[Stored records]
******

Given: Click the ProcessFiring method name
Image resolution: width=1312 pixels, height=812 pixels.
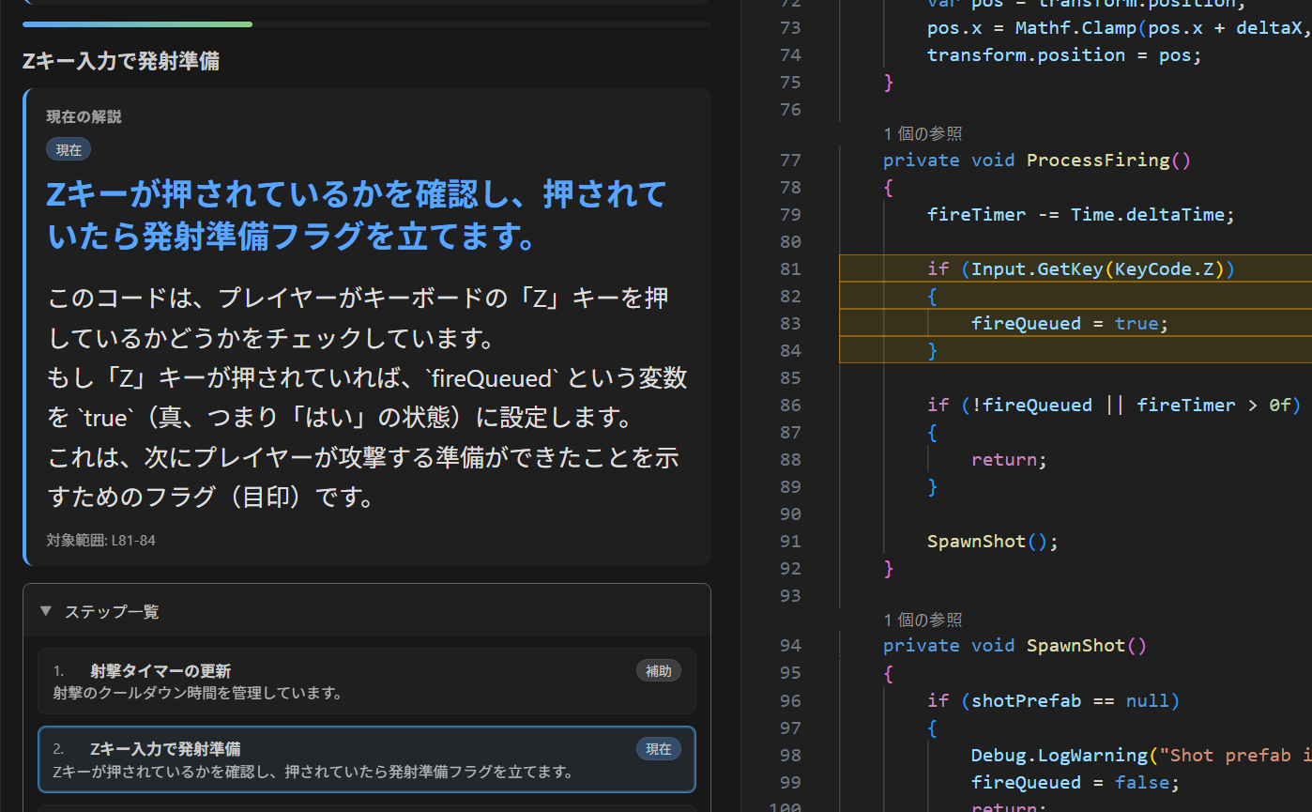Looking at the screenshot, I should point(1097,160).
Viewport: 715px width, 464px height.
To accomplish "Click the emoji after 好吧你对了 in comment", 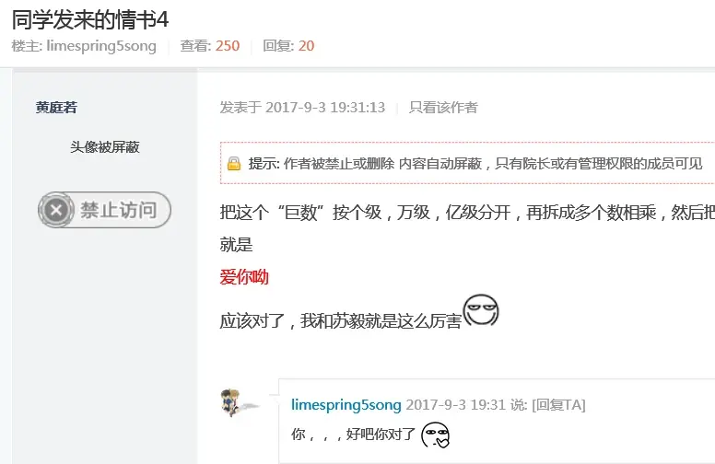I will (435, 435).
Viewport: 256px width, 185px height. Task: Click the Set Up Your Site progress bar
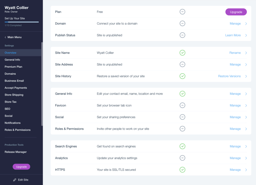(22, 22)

******

YOUR TASK
Write the lines from the one with "Viewport: 256px width, 185px" through the last line of the entries out again exactly, both ends included, and skip the pictures.

WRITTEN SOLUTION
Viewport: 256px width, 185px height. Task: Click the Set Up Your Site progress bar
(22, 22)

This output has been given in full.